That was an example of an algebraic equation. That English language question I translated it into was how algebra was done before the symbols were invented. Could ancient mathematicians have solved this using their lines and circles? Yes. What you do is draw a long line. And then take a compass set to a specific, and completely arbitrary, width. Stick the point anywhere along the long line. Draw a circle. The circle will cross the line at two points, the same distance from the pointy end of the compass. You now have three points, the original bit where you stuck the compass in, and two where the circle crosses the line. Can we answer the question what plus one is three? No, because we only have two identical line segments.
So now stick the compass pointy bit on either of the new points and (without changing the width of the compass) draw another circle. One crossing point will be the very first pointy bit, and the second will be a new point on the line. We now have four points and three equal segments of line. We now have three identical line segments. In this step we added one identical line segments, so the answer to the question must be "how many line segments did we have before we added this third one", and the answer as we saw a second ago was "two".
It should be obvious, but it bears repeating. Whenever you hear of an ancient mathematical proof or theorem, and you think "that's a doddle, I could have done that, and I am an idiot", remember they didn't have symbolic algebra. They had tools to draw circles, and tools to draw straight lines. That was it. And they still managed to come up with good stuff. Geniuses.
Anyway, we started to talk about functions. We have seen a function written out in normal language, so what does a function look like in symbolic algebra? Well, we have already seen one of those as well. A function is basically just the side of the equation that \(x\) is on. So in the above example, the function is:
\[x+1\]
The instructions we follow are really just to add 1 to our variable. We need to give our function a name, and traditionally we give it a name one letter long. We start using the letter \(f\), for the first function we use. If we need to use more than one to solve a problem, we give the next one the name \(g\). And so on. It would be terribly complex if we chose letters nearer \(xyz\) because you would start to get confused between the names of functions and the names of variables. That would be bad.
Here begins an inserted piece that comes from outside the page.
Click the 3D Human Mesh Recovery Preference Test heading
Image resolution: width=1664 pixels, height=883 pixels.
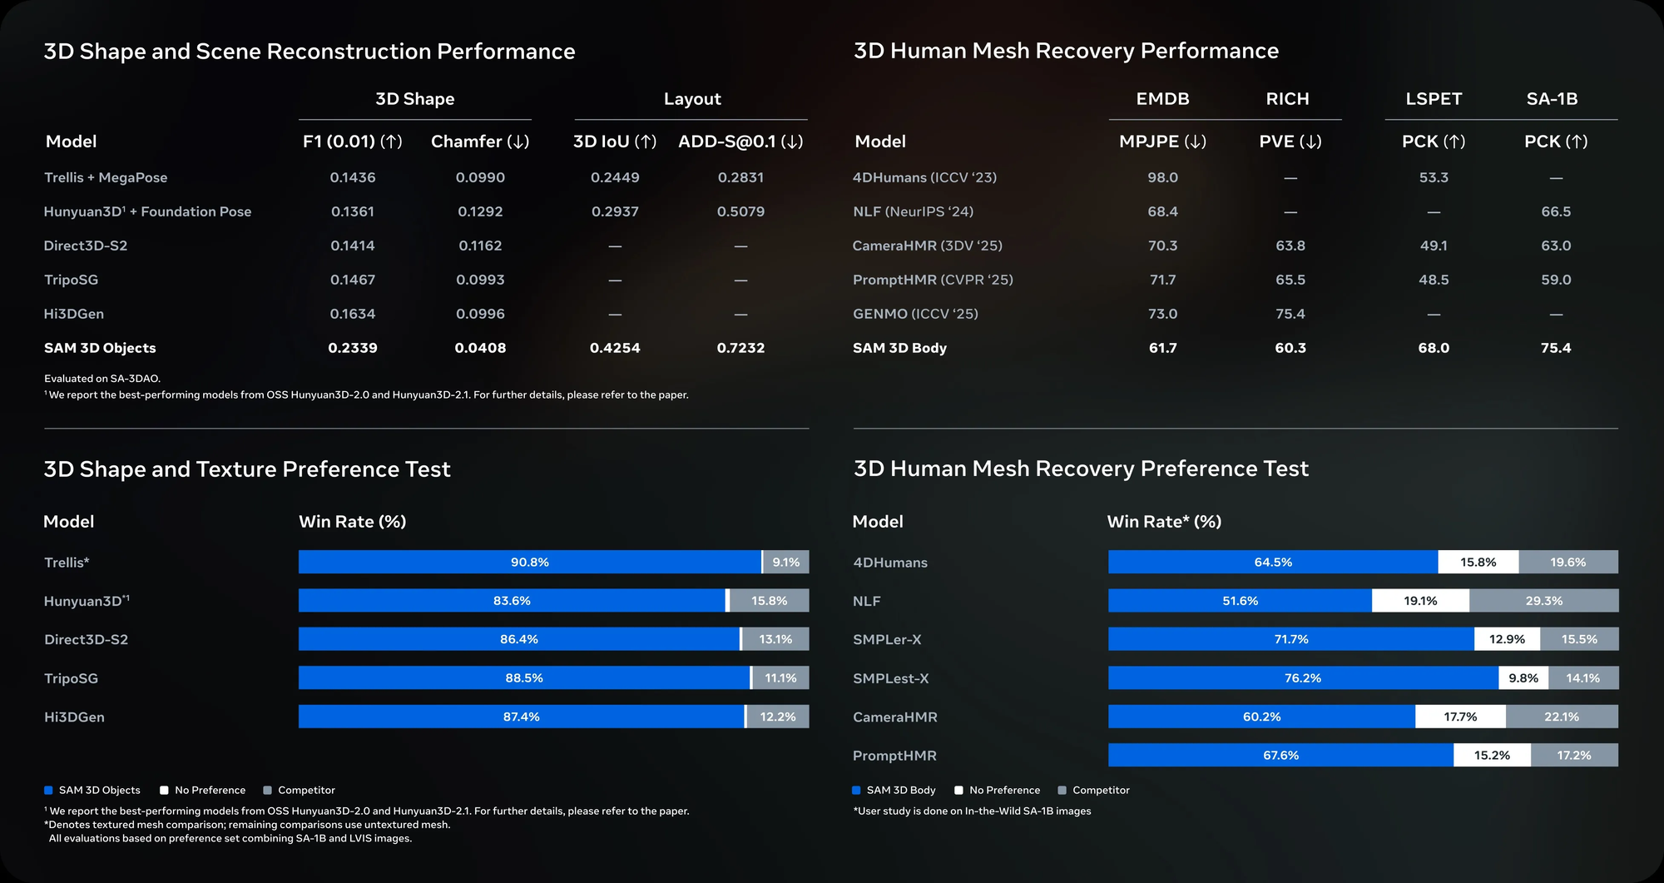[x=1081, y=469]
There is nothing special about the letters chosen, by the way. A variable called \(x\) is not one greater or less than a variable called \(y\). We could just as well be using pictures of clouds, buses, or lawnmowers. It is nothing more than a marker. Same thing applies to the names chosen for functions. I said earlier that we put the variable in brackets after the name of the function. So we end up with:
\[f(x)\]
That means the function is called \(f\) and it involves a variable called \(x\). We know what the function looks like, so we can describe the whole thing as:
\[f(x)=x+1\]
We can then replace the \(x\) with two like this:
\[f(2)=2+1\]
\[f(2)=3\]
We can now talk about \(f(x)\) rather than repeating all the steps every time. This is not too onerous with \(x+1\)) but we will see some more insane functions in due course. Much like the beverage example above you would say that this is "eff of ecks".
The important difference here is that an equation has an equals sign in it, whereas a function does not. OK, pedant, yes the example just about has an equals sign, but that is just telling you what the function is. The actual function (the bit on the right of the equals sign) only has a variable, the sign for addition, and a number. It has no equals sign. An equation, on the other hand, tells you that two different looking thinks are equivalent to each other, whereas a function is list of things that you do to \(x\), say, to get a result.